The last few weeks have seen a dramatic surge in US macro data surprises (to the upside), dramatically diverging from the rest of the world (and almost single-handedly improving the global data)…

Source: Bloomberg

This sudden surge, however, is not a total surprise as we have noted the seasonal patterns in US economic data previously.

So why does this pattern exist – and why is it particularly strong in recent weeks?

Simple – as OpenTheBooks.com details – it is a reflection of the Federal Government’s “Use-It-Or-Lose-It” Spending Spree…

In the final month of the fiscal year, federal agencies scramble to spend what’s left in their annual budget. Agencies worry spending less than their budget allows might prompt Congress to appropriate less money in the next fiscal year. To avoid this, federal agencies choose to embark on an annual shopping spree rather than admit they can operate on less.

This is the “use-it-or-lose-it” spending phenomenon, and it happens every year.

And that surge in spending coincides with this sudden ‘surprise’ burst to the upside.

Source: Bloomberg

For some context from last year:

  • In the final week of the fiscal year, federal agencies signed nearly 10 percent of all fiscal year 2018 contracts.

  • Between 2015 and 2018, federal spending during the final month of the fiscal year increased by 39 percent. From 2017 to 2018, September spending increased by 16 percent.

  • Contract spending in September 2018 totaled nearly $97 billion. In the final seven days of fiscal year 2018, federal agencies spent $53.3 billion – more than they spent in the entire month of August 2018 ($47 billion).

  • The federal government spent $544 billion on all fiscal year 2018 contracts, but nearly 18 percent of these contracts were purchased in the final month of the fiscal year.

And, we suspect, given the rapid surge in borrowing recently, that 2019 will be even more dramatic on the spending side (and thus the unprecedented spike in economic surprises)

Source: Bloomberg

All of which begs the question: is the only reason why the economy tends to pick up momentum dramatically as the summer ends just a function of a surge in government spending permeating the broader economy as agencies scramble to spend all the money they have before the end of the September 30 Fiscal Year End (just so they get allocated the same or greater budget in the coming fiscal year), which subsequently plunges or is outright halted as the case may be right now?

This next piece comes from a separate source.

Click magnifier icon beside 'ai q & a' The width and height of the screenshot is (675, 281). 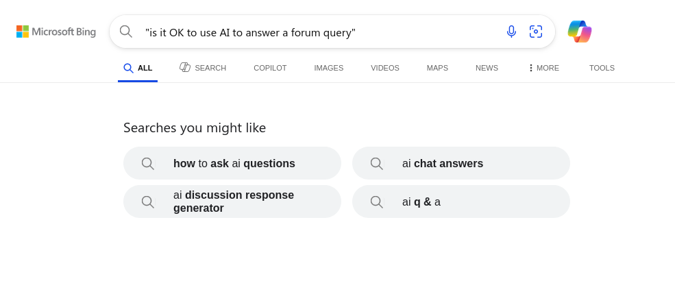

If so, it would explain so much, and certainly why year after year, the US economy seems to pick up in the mid-to-late Q3 period, only to dramatically fade away in the coming months, as government spending goes from a waterfall to a trickle.

It would also put the government’s role in generating transitory periodic spikes in economic output under a microscope, especially since it is so clearly staggered to recur every September as one after another government agency spends like a drunken sailor. And if that is the case, how long until the BLS or some other agency (upon reopening of course) is taken to task to normalize not only for hedonic indicators and climate-related seasonal factors, but also for what is now clearly an annual aberration of economic output trends?

Source: Bloomberg

Either way, within 72 hours, this artificial stimulus will be over, and we would not be surprised at all to see US data converge back to the weakness indicated elsewhere. Presumably that’s what the uber-doves are hoping for.